Collect each line of the data below that contains the string "height". Case counts.
___ Task inputs ___
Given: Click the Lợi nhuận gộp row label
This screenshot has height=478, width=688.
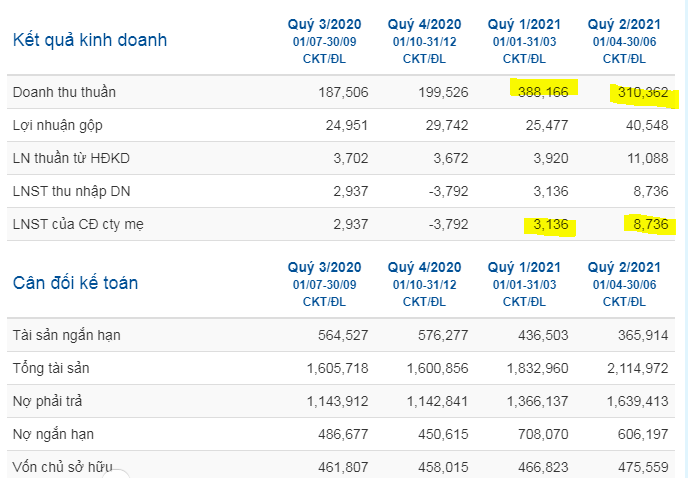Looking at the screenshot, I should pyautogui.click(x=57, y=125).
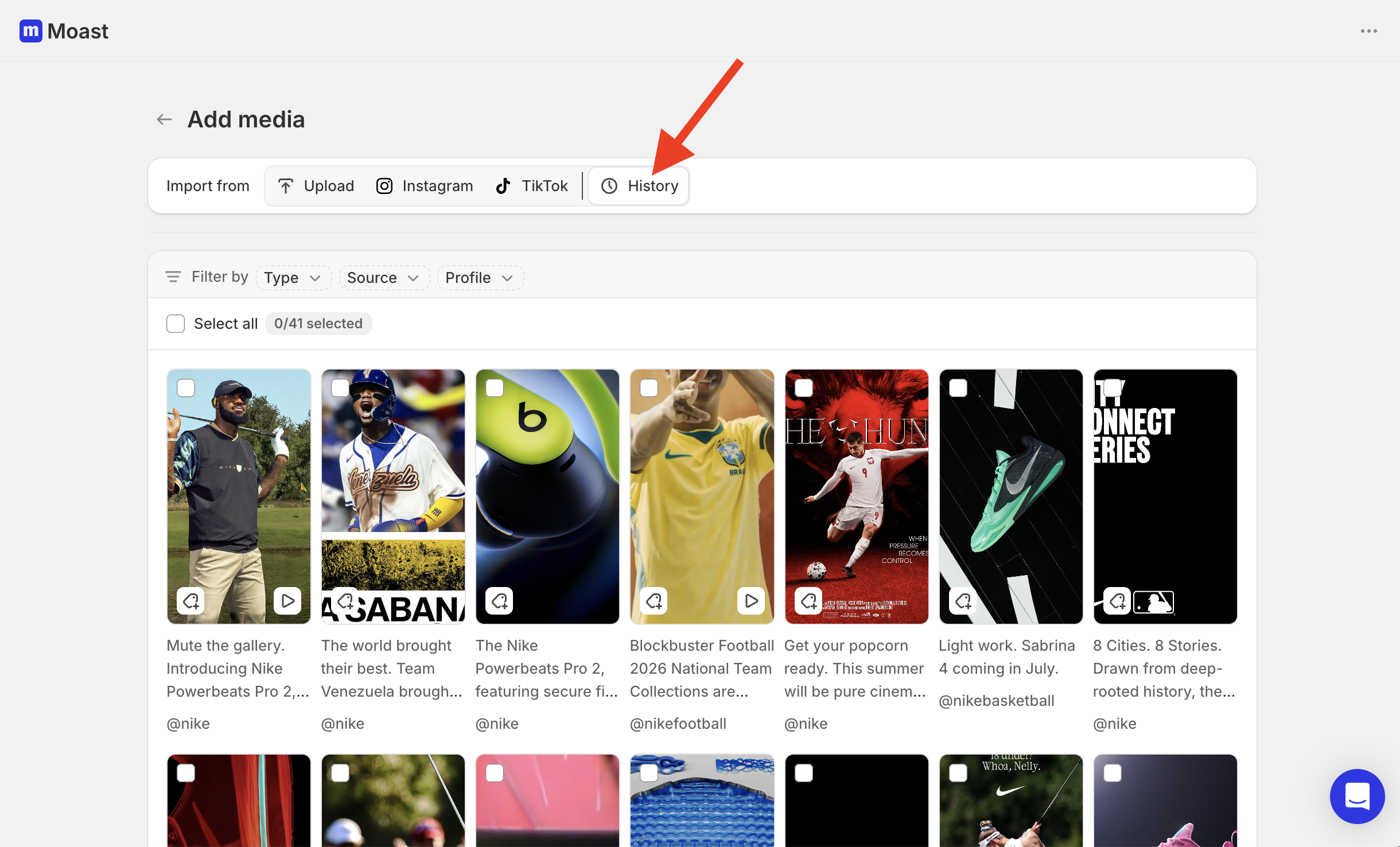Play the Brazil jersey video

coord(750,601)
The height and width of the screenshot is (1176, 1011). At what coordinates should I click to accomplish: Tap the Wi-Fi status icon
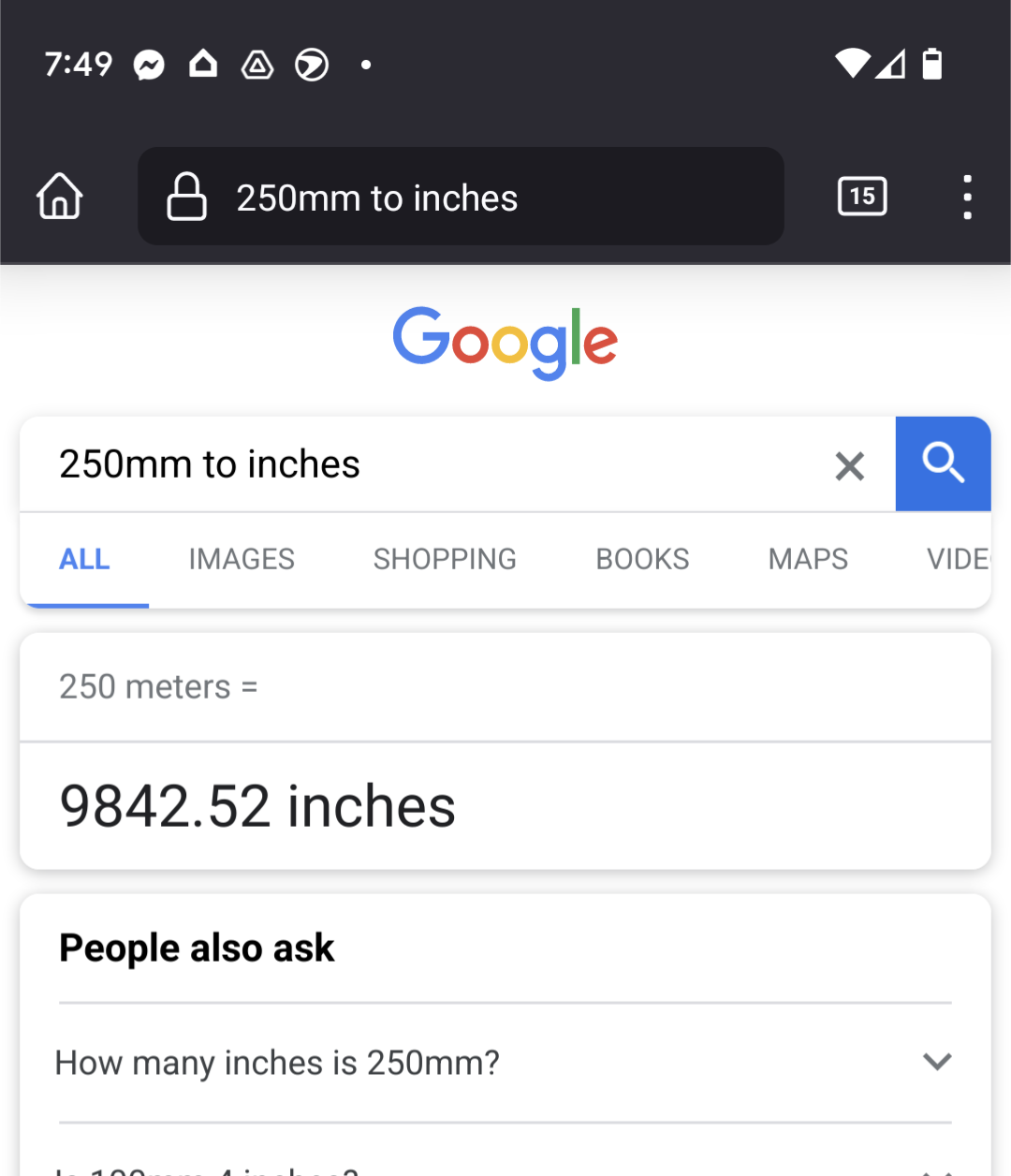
___
___ Task inputs ___
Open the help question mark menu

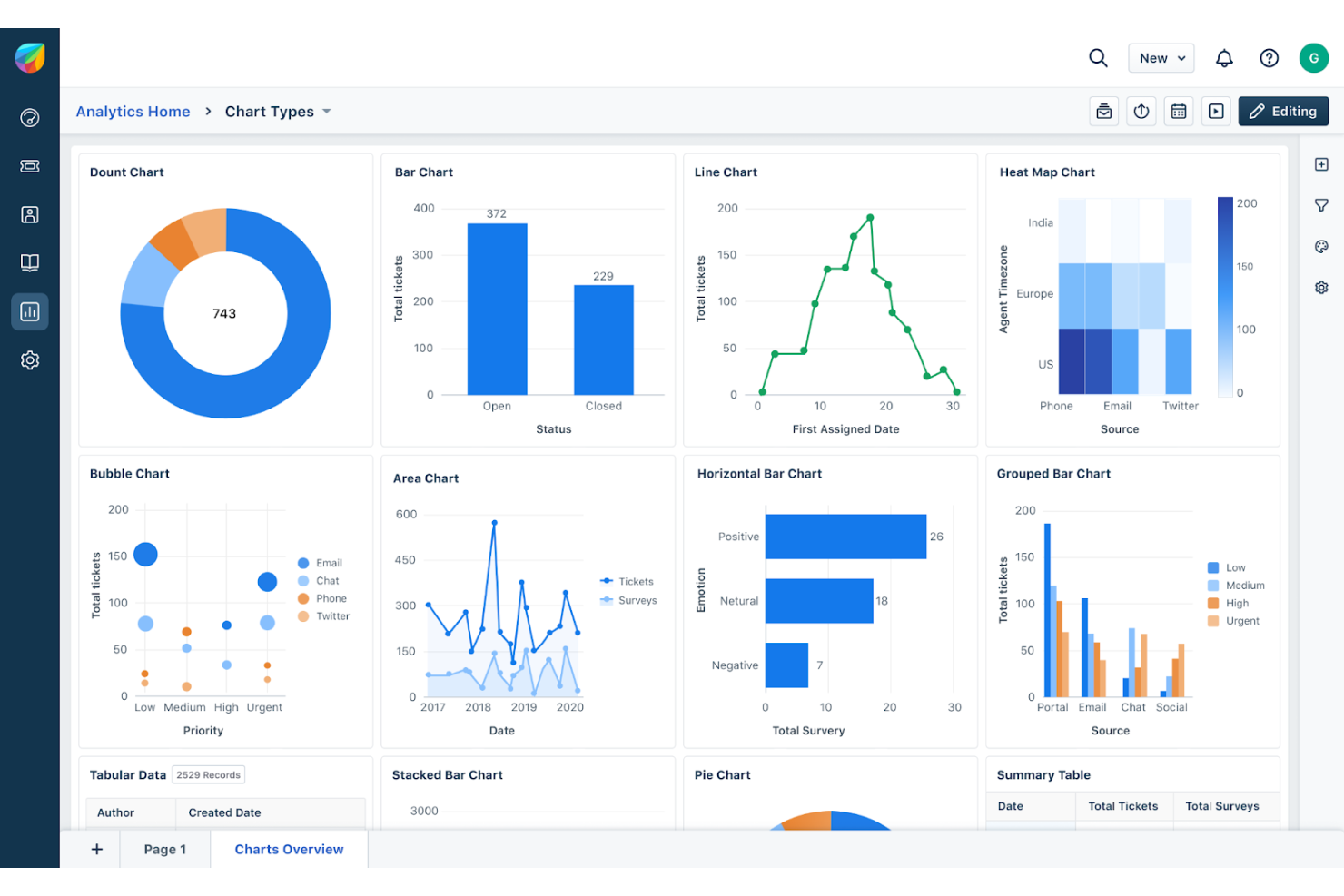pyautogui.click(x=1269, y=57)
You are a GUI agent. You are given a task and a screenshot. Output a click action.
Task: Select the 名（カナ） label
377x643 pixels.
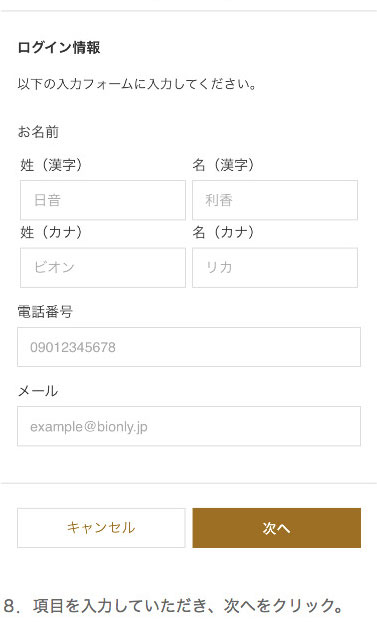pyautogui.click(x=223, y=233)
___
## Final answer
This screenshot has height=478, width=688.
The height and width of the screenshot is (1176, 1011). At what coordinates should I click to accomplish: Tap the Wi-Fi status icon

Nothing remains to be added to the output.